◆ EXERCÍCIO ESCRITO A
Segundo a nota do fado anarquista, em que lugar foi descoberto o poema?
◆ EXERCÍCIO ESCRITO B
Exprima como lista JSON de strings, uma por linha e sem as linhas em branco, o trecho das linhas fornecidas que começa na linha que contém "Follow the account with Folgen button" e termina na linha que contém "(1279, 281)", incluindo ambas.
##### TEXTO PARA LER
Tuesday, March 29, 2011

Um fado anarquista de Ronaldo Azenha

Não entres mais no banco, cidadão!
Já fede o rating vil desta carcaça
e teus fundos sob'ranos pelo chão
são só lixo pró gozo desta praça.

E às mulheres perdidas que aí vão
deixar-nos em pecado e agonia,
diz-lhes que já só nas Ilhas Caimão
se encontra o preço certo da orgia.

O anarquismo, escola da verdade,
deu ao meu fado esta irreverência
que me faz desprezar qualquer saudade
pra vir clamar ao Povo consciência.

(descoberto recentemente por aplicados historiadores do fado em Pont de Sèvres, numa mercearia portuguesa)

(a música é certamente a do "Fado do Cavador"; o poema foi assinado por Ronaldo Azenha, mas está datado dos anos 30, o que coloca algumas dificuldades cronológicas, face à biografia conhecida deste Autor contemporâneo : seria o Pai? Um primo mais velho, irredutível anarquista? Mistério...)
##########
##### LINHAS FORNECIDAS
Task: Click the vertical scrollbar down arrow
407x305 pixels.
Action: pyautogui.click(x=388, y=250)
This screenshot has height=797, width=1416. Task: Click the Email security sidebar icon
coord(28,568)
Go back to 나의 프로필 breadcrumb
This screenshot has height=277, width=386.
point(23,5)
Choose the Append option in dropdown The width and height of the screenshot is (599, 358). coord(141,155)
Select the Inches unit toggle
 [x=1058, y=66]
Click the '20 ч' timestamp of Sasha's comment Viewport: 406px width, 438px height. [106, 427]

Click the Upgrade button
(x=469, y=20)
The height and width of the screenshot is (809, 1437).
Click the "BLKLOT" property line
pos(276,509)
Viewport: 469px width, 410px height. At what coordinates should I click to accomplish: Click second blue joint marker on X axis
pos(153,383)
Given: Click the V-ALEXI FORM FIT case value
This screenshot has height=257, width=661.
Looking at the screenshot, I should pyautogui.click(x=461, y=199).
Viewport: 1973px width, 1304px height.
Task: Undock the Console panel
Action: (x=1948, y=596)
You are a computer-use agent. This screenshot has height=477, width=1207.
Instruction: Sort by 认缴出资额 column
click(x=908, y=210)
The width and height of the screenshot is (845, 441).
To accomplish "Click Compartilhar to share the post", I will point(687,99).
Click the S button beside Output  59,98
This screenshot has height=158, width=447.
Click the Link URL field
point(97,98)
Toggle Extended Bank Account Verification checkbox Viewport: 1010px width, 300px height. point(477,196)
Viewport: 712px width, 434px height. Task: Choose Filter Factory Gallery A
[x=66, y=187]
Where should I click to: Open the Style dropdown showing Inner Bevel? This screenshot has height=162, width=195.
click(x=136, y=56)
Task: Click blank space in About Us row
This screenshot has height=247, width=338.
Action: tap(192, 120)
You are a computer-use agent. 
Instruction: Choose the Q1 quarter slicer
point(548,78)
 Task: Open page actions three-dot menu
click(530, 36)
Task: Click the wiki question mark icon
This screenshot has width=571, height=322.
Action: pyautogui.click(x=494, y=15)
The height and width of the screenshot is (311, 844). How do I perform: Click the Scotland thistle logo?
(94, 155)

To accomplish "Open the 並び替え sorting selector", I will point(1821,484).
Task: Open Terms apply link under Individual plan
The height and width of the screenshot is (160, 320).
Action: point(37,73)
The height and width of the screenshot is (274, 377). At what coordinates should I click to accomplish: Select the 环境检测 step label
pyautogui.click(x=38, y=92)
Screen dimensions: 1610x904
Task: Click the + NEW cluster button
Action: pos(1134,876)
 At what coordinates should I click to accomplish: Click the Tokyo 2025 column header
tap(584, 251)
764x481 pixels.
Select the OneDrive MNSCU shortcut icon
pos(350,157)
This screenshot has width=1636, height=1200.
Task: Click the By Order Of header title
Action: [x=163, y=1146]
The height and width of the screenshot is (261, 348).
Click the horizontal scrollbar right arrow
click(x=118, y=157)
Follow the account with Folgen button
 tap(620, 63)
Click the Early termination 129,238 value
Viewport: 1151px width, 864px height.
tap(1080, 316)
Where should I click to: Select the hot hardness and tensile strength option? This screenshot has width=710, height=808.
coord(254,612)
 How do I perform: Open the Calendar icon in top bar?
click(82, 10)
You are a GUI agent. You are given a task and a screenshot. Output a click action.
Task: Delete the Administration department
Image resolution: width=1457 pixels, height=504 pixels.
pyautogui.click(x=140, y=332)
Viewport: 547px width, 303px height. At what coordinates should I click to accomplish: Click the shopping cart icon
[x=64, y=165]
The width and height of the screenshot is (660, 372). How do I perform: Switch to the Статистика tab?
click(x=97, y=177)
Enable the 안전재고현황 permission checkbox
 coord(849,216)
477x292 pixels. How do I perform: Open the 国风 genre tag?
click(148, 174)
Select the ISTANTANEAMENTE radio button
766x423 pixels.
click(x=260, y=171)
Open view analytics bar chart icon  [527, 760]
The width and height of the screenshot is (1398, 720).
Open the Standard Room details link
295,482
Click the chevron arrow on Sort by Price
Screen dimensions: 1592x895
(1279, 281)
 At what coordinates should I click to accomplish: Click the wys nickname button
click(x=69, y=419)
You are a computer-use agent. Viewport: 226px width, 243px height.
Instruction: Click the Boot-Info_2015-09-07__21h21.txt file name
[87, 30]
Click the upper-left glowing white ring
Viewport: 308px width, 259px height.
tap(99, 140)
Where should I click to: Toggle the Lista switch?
##########
◆ RESPOSTA CERTA A
Numa mercearia portuguesa em Pont de Sèvres.

◆ RESPOSTA CERTA B
[
  "Follow the account with Folgen button",
  " tap(620, 63)",
  "Click the Early termination 129,238 value",
  "Viewport: 1151px width, 864px height.",
  "tap(1080, 316)",
  "Where should I click to: Select the hot hardness and tensile strength option? This screenshot has width=710, height=808.",
  "coord(254,612)",
  " How do I perform: Open the Calendar icon in top bar?",
  "click(82, 10)",
  "You are a GUI agent. You are given a task and a screenshot. Output a click action.",
  "Task: Delete the Administration department",
  "Image resolution: width=1457 pixels, height=504 pixels.",
  "pyautogui.click(x=140, y=332)",
  "Viewport: 547px width, 303px height. At what coordinates should I click to accomplish: Click the shopping cart icon",
  "[x=64, y=165]",
  "The width and height of the screenshot is (660, 372). How do I perform: Switch to the Статистика tab?",
  "click(x=97, y=177)",
  "Enable the 안전재고현황 permission checkbox",
  " coord(849,216)",
  "477x292 pixels. How do I perform: Open the 国风 genre tag?",
  "click(148, 174)",
  "Select the ISTANTANEAMENTE radio button",
  "766x423 pixels.",
  "click(x=260, y=171)",
  "Open view analytics bar chart icon  [527, 760]",
  "The width and height of the screenshot is (1398, 720).",
  "Open the Standard Room details link",
  "295,482",
  "Click the chevron arrow on Sort by Price",
  "Screen dimensions: 1592x895",
  "(1279, 281)"
]